Notice the for clauses - they prevent one-off spikes from triggering alerts. A brief CPU spike during a deployment is fine; sustained high CPU for 15 minutes means something is wrong.
Alertmanager Configuration
Route alerts to the right channels based on severity:
# alertmanager/alertmanager.yml
global:
resolve_timeout: 5m
route:
group_by: ['alertname', 'instance']
group_wait: 30s
group_interval: 5m
repeat_interval: 4h
receiver: 'slack-warnings'
routes:
- match:
severity: critical
receiver: 'pagerduty-critical'
repeat_interval: 1h
- match:
severity: warning
receiver: 'slack-warnings'
repeat_interval: 4h
receivers:
- name: 'pagerduty-critical'
pagerduty_configs:
- service_key: YOUR_PAGERDUTY_SERVICE_KEY
description: '{{ .CommonAnnotations.summary }}'
- name: 'slack-warnings'
slack_configs:
- api_url: 'https://hooks.slack.com/services/YOUR/WEBHOOK/URL'
channel: '#alerts'
title: '{{ .CommonLabels.alertname }}'
text: '{{ .CommonAnnotations.summary }}'
send_resolved: true
inhibit_rules:
- source_match:
severity: 'critical'
target_match:
severity: 'warning'
equal: ['alertname', 'instance']
The inhibit rule prevents warning alerts from firing when a critical alert is already active for the same issue. No point getting a "high CPU" warning when you're already paged about the machine being down.
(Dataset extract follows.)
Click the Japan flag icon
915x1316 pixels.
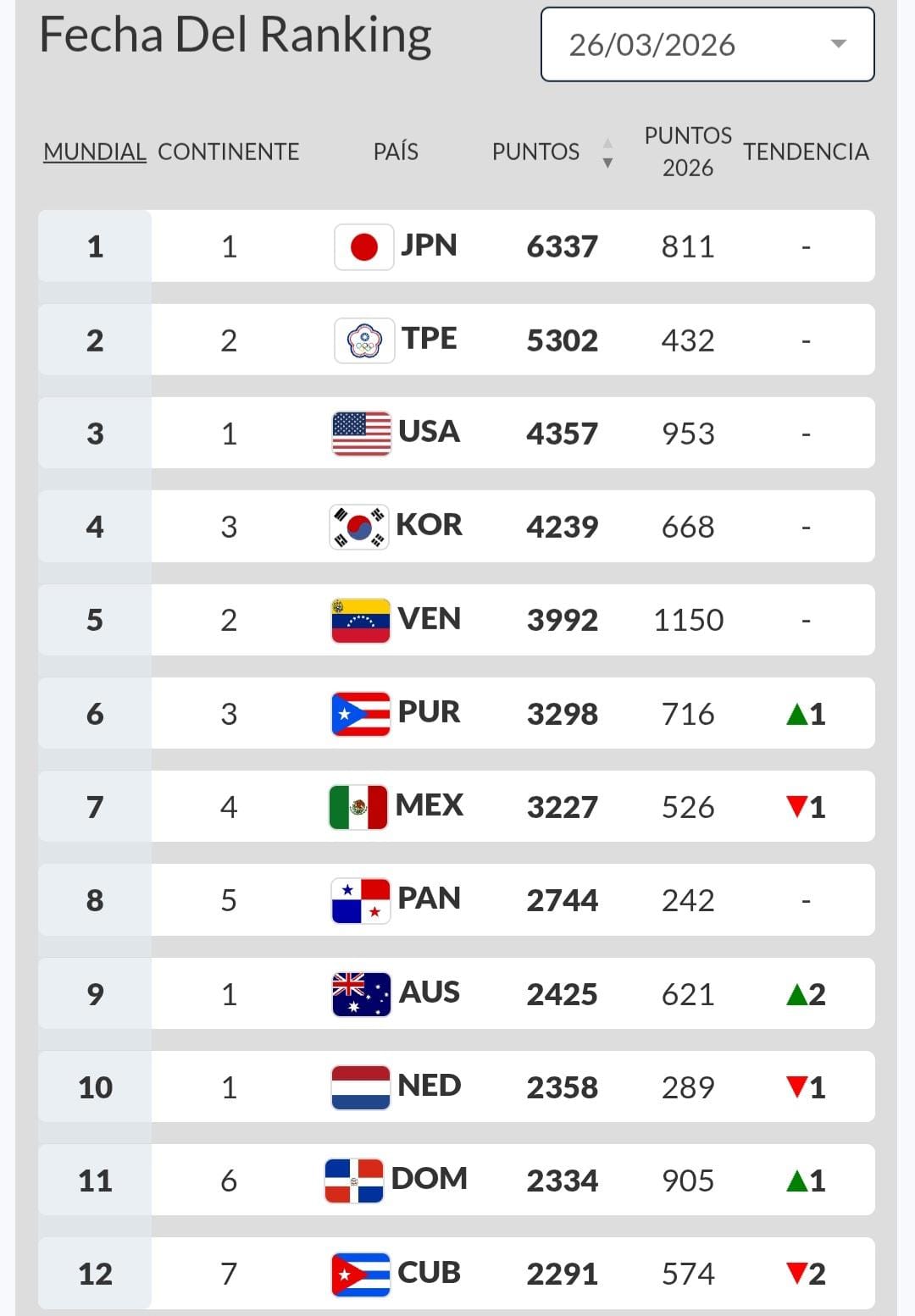coord(363,247)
Grafana Dashboard Essentials
Provision dashboards as code instead of clicking through the UI:
# grafana/provisioning/dashboards/dashboards.yml
apiVersion: 1
providers:
- name: 'default'
orgId: 1
folder: ''
type: file
disableDeletion: false
editable: true
options:
path: /etc/grafana/provisioning/dashboards/json
foldersFromFilesStructure: true
For a quick start, import these community dashboards by ID in Grafana:
- 1860 - Node Exporter Full (host metrics)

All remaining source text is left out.